THE TRUTH ACCORDING TO BLUE

by Eve Yohalem

Pub Date: May 12th, 2020
ISBN: 978-0-316-42437-0
Publisher: Little, Brown

If 13-year-old Blue can find treasure that went down in a ship centuries ago, maybe she can expand her identity.

Family lore says Blue’s “great-times-twelve grandparents” arrived in America as 12-year-olds—one from Amsterdam, one from Java (their story is related in Cast Off, 2015)—and left treasure underwater when their ship sank off Long Island. Blue can’t wait to find it. But in Sag Harbor, “regular families” like Blue’s face wealthy summer vacationers—including a movie star who insists that Blue entertain his rude, spoiled daughter.

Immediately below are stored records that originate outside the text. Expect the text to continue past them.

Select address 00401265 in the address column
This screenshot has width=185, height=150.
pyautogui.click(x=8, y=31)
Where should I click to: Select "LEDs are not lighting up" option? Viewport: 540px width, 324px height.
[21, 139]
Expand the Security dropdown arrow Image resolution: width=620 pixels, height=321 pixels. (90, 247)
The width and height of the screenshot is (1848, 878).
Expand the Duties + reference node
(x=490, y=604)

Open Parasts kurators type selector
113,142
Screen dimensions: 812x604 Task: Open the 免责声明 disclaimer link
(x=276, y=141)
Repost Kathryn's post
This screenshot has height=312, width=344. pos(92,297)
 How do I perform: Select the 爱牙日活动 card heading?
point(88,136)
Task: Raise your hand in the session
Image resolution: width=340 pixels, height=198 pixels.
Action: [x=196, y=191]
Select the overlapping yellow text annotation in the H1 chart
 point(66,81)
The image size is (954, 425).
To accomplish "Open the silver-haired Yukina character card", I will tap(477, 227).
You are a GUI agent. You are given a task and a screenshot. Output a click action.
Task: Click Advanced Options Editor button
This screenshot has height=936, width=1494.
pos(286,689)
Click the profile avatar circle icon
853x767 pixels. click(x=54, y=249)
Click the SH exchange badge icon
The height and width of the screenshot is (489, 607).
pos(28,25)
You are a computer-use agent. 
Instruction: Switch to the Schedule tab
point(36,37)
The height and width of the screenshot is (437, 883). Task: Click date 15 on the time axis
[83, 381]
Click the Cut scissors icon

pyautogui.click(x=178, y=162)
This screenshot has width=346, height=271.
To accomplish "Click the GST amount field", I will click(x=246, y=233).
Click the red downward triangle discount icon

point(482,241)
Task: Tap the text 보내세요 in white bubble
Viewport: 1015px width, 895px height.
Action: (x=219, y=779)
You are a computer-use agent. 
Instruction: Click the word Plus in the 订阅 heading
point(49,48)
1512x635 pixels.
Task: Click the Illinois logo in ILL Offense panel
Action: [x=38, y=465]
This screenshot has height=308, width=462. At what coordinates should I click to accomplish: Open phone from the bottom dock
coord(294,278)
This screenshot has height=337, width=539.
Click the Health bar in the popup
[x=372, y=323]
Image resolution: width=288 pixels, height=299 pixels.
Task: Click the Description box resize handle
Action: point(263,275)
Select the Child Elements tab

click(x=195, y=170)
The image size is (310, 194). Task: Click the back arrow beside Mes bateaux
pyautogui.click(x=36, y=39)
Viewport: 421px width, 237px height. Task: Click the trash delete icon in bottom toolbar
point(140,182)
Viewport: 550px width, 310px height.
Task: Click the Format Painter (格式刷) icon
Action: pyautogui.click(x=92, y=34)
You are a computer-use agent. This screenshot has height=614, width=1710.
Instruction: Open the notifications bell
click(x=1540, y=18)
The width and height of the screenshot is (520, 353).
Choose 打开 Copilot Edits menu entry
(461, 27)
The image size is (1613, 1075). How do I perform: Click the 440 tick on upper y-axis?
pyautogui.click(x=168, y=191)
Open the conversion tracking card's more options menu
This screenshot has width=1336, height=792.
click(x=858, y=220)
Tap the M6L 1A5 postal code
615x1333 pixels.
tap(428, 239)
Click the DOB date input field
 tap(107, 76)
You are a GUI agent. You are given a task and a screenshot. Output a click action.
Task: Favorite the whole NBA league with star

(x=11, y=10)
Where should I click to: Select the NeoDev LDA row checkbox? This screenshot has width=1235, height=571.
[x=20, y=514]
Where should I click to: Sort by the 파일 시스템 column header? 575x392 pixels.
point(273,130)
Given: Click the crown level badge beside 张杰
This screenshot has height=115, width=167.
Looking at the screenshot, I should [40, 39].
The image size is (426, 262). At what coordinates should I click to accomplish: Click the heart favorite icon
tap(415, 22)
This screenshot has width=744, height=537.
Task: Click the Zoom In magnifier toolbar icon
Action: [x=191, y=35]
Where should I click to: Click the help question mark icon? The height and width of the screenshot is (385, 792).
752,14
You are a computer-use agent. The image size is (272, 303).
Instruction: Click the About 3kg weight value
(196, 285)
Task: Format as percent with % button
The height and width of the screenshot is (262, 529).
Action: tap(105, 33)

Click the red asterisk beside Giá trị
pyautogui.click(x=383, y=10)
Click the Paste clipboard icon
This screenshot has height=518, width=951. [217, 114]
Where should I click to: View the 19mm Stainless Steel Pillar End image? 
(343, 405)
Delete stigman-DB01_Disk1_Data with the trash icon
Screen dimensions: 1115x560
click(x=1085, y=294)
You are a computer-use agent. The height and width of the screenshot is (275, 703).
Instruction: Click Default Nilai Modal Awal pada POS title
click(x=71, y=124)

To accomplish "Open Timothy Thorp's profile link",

He dangles a $500,000 diabetes research donation that Blue, “the poster child (literally)” of a diabetes organization, can’t ignore. Luckily, the girls slowly make friends and undertake a grumpy, terrifying, thrilling treasure hunt employing methods hazardous and illegal. Blue’s first-person voice is funny and immediate in her desperation to find the treasure, which connects her to her beloved late grandfather and which, she hopes, will distinguish her from being merely “Diabetes Girl.” Copious nitty-gritty details of blood-sugar management—testing, counting, taking insulin—accurately show diabetes as a frustrating, dangerous, ongoing challenge. Readers will swoon for Blue’s cherished service dog, Otis, who helps keep her safe. Unfortunately, the breezy portrayal of people feeding and touching Otis without permission misleads about (critical) service-dog etiquette. White-presenting Blue’s mixed white and (extremely attenuated) Javanese identity is acknowledged only through the ethnicity of her older relatives.

Exciting treasure hunt, refreshingly unromanticized chronic illness—a good combo.